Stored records
-- -- --

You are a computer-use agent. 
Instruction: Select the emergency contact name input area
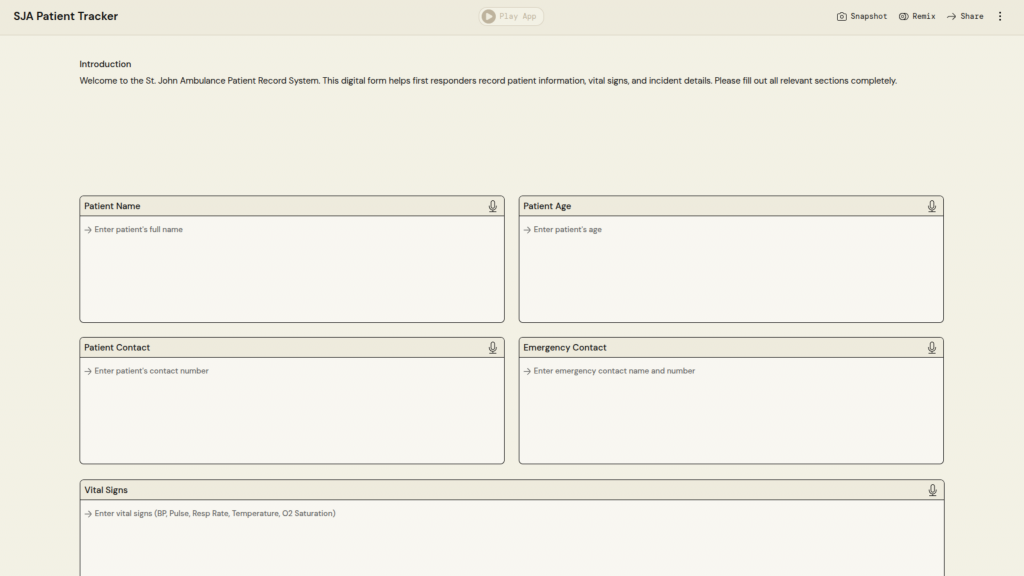730,410
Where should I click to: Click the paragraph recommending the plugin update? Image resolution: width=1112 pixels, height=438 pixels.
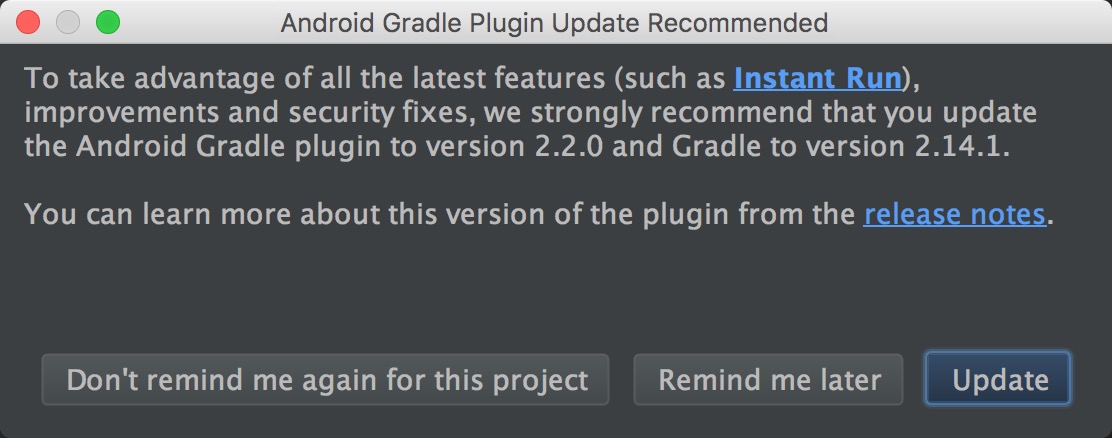coord(520,111)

-- -- --

» **WHAT YOU HAVE TO DO**
What you return must match the records above exactly, minus any images.

» **OUTPUT**
You are a computer-use agent. 
Instruction: Select the emergency contact name input area
730,410
Where should I click to: Click the paragraph recommending the plugin update? Image resolution: width=1112 pixels, height=438 pixels.
coord(520,111)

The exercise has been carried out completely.